Here’s a typical render from DAZ Studio, as created by someone who is just learning their way around the program. The pose, lighting and table are from Adam Thwaites’s excellent (and regularly updated) Freestuff and the hair is the (also free!) Valens Hair by Dyald. The skin texture is Sira Black which looks great in the promotional shots, but here it’s…. not so good.

As far as renders go, it’s pretty typical and nothing to be ashamed of if you’ve got this far – but I’m going to show you how you can spend just a few more minutes before hitting CTRL-R to make it look much, much better!

The first thing to do is head into the Surfaces tab. Click on the entry for the Toenail texture then hold down SHIFT and press the up arrow on your keyboard 14 times. This selects all of the skin textures (arms, torso, head, etc) for Vicky. In the bottom box, scroll down and you’ll find that the Lighting Model for the skin is set to Plastic. This explains why the skin looks so…. well….. plasticky. That’s the default setting DAZ Studio uses when there’s no DAZ-specific information in the texture map, and that’s the case with most (90%+) of all skin textures designed for Poser.

Change the Lighting Model to Matt, and your render quality has taken a sudden boost upwards. There is a specific setting for Skin, but I generally find that Matt gives better results unless you’re rendering high-key glamour shots – the Skin lighting model gives the texture a bit too much of a glossy glow for my tastes, though it largely depends on your preferred render style. Try both.

You won’t see this change to the scene until your render, and it’s the same with the next trick.

Shadows.

Lights designed for Poser (such as the set I’m using here) load into DAZ Studio with the shadows disabled by default.
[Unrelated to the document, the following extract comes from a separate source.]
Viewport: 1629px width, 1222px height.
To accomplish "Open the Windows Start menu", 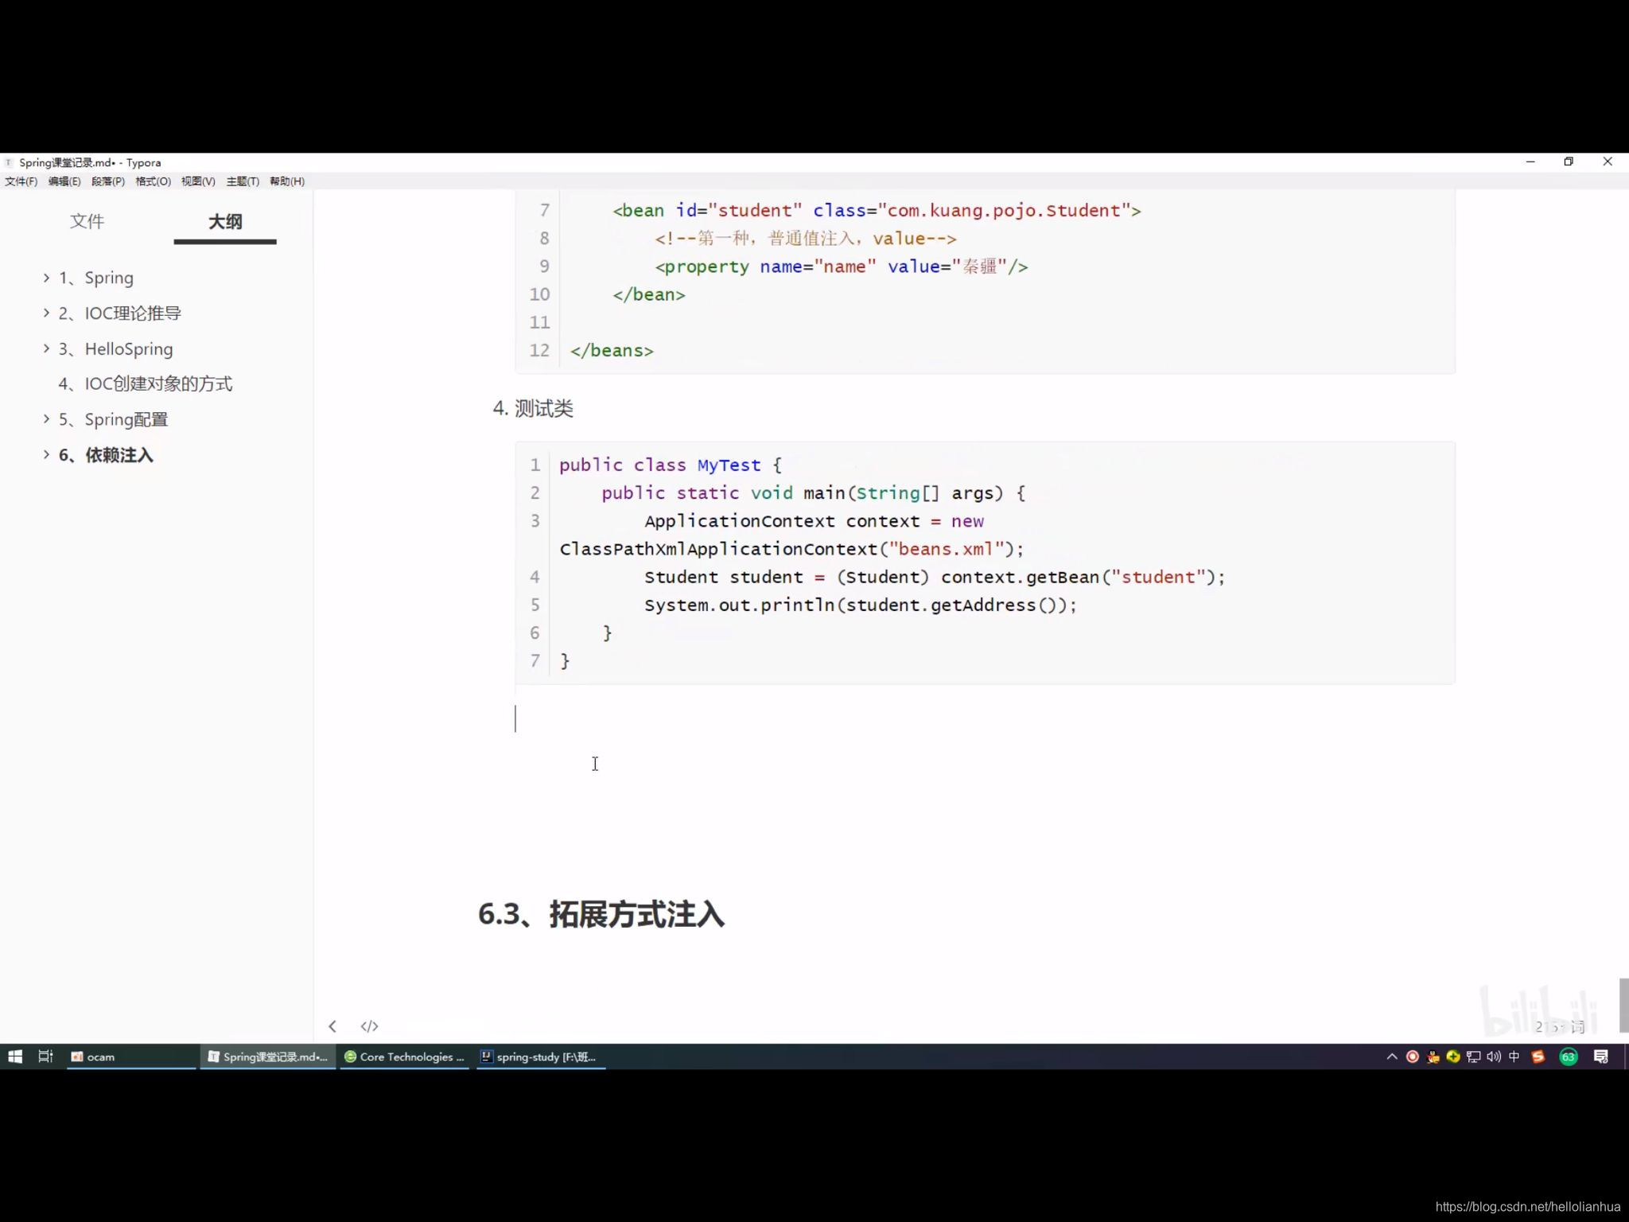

This is a Good Thing as it means your scene will render quickly, but it also means you’ll need to remember to enable them when it’s time for your final render. For this scene, I selected both lights in the Scene tab (click the bottom light then hold CTRL and press the up arrow to select the other), then in the Parameters tab set Shadow Type to Deep Shadow Mask and Shadow Softness to 45%. Hit CTRL-R and wait while it renders each shadow in turn then applies them to the final scene, and…….

MUCH better! But that’s not all. One thing which helps renders look “more real” is to use Depth of Field. This is the photographic effect where different parts of a scene look out of focus. This helps the eye to know which part of a scene to look at, and helps give a sense of depth. I’ve already covered how to use the ahRenderControl plugin to set up Depth of Field, set the Focal Point to Vicky’s Left Eye and an f/Stop of 5.6, and we get this:

We could (and probably should) stop there, but it’s worth considering converting the image to black and white in Photoshop/GIMP. For some reason we see monochrome images as being “more realistic” than colour ones. Go figure.

Just a few minutes to change the skin texture, add shadows and apply depth of field, but a world away from the first image in terms of realism. Not bad, eh?